Problem requirements:
The only acceptable reply is the number of lines in the material below that hold "computer".

Data for review:

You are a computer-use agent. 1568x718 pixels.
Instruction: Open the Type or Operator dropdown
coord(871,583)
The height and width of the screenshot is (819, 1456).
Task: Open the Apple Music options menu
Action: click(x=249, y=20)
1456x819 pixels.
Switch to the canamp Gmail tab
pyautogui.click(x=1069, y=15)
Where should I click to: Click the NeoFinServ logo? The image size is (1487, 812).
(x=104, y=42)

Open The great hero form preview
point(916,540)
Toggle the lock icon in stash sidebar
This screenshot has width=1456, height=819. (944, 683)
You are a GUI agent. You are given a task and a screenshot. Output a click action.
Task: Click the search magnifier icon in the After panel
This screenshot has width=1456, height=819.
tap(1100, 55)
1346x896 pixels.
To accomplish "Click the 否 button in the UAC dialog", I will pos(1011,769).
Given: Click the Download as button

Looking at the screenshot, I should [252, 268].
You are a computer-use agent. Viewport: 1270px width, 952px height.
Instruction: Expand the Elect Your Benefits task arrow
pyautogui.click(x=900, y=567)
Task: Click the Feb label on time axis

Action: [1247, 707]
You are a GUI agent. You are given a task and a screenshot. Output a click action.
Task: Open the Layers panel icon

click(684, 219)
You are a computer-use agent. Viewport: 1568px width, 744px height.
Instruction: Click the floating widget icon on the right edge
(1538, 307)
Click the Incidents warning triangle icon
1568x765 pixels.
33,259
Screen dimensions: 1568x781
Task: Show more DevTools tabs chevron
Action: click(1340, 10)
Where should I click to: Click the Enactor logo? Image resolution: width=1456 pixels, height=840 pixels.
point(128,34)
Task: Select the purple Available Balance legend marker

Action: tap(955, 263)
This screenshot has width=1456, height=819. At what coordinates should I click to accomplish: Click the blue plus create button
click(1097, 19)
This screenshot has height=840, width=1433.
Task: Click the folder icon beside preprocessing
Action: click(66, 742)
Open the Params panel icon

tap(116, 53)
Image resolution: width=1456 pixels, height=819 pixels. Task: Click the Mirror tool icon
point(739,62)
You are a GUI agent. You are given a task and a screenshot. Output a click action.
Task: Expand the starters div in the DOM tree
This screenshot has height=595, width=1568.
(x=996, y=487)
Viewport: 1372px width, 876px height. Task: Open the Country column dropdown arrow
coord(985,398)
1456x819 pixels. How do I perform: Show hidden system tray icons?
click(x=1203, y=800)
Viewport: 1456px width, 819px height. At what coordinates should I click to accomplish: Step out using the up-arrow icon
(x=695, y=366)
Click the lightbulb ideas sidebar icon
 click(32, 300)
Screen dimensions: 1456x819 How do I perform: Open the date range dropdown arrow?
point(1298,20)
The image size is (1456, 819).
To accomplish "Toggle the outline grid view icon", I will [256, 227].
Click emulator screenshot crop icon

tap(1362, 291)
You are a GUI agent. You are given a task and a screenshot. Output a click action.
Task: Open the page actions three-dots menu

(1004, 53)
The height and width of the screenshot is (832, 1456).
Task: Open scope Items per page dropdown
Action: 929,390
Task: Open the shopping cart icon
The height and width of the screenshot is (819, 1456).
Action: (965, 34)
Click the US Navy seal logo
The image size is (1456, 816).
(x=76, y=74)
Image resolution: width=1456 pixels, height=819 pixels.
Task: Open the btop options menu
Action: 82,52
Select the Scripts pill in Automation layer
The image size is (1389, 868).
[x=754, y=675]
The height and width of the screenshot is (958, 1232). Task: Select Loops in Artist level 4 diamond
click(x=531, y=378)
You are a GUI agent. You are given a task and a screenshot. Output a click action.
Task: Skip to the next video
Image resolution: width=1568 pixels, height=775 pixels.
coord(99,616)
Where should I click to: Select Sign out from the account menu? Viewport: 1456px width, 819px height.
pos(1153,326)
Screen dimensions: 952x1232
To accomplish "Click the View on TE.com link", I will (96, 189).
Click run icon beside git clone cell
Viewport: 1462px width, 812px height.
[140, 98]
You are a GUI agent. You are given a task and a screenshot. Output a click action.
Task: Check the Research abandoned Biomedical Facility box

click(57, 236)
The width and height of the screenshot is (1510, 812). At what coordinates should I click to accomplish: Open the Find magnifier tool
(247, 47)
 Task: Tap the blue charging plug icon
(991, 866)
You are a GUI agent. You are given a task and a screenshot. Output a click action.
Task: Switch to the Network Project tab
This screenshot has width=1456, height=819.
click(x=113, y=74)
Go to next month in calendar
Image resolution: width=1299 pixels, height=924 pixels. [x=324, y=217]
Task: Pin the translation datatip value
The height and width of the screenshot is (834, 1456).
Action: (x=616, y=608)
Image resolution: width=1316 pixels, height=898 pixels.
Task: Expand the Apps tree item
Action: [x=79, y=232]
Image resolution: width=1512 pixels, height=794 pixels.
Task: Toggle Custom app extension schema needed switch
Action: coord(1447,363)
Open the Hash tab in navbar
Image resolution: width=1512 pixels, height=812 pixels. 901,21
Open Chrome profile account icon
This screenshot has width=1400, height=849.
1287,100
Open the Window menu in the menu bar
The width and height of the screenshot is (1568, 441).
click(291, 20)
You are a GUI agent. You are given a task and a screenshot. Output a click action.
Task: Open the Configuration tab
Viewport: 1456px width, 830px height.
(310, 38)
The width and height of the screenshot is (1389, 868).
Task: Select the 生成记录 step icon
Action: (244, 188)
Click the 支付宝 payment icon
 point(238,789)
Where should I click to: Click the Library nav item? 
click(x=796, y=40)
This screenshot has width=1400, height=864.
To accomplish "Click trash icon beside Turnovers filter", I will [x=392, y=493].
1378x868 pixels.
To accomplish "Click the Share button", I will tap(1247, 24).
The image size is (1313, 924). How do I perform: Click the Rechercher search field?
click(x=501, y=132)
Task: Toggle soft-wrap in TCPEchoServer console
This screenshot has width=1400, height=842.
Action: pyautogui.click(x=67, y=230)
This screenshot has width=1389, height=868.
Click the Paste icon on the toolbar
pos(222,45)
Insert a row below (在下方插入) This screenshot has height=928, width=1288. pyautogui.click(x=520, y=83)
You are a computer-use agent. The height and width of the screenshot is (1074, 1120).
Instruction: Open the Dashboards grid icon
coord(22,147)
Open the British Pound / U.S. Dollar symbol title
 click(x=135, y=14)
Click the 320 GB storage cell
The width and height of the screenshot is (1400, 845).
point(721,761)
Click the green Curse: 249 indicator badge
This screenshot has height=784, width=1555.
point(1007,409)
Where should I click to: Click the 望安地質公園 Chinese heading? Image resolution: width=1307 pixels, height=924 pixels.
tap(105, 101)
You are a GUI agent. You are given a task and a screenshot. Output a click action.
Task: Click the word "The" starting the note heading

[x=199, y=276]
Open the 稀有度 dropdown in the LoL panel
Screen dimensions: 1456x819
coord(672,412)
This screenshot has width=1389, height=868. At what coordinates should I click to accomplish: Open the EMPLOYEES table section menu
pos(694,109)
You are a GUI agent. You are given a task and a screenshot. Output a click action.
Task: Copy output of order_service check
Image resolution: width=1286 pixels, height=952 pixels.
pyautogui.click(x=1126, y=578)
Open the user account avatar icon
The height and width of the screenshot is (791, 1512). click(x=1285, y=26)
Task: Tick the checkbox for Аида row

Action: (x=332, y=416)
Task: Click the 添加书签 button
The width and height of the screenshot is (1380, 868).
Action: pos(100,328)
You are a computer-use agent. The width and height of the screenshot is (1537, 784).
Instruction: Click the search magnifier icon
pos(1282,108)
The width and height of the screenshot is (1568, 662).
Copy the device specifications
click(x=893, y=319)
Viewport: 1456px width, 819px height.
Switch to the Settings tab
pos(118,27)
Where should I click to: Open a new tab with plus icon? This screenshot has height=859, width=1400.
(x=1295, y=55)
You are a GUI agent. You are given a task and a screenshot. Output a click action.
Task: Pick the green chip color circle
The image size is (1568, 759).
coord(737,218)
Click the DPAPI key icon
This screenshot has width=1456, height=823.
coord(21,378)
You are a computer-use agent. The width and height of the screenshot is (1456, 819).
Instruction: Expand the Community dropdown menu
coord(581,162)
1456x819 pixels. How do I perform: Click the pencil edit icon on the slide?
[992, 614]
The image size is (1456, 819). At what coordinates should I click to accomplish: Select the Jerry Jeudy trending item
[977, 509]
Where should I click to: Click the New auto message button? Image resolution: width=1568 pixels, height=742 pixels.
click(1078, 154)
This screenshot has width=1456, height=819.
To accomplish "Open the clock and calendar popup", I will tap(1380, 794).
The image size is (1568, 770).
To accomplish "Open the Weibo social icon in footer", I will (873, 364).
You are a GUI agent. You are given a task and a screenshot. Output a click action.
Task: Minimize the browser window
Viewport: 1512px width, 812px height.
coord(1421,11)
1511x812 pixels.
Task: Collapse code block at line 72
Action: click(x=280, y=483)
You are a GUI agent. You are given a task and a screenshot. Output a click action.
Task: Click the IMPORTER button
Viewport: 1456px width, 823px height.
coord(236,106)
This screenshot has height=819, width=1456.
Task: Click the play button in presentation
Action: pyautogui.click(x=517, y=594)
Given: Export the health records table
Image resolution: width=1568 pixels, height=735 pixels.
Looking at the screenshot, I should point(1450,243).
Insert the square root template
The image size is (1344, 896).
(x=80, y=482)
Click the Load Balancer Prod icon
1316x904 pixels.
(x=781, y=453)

Result for this task:
6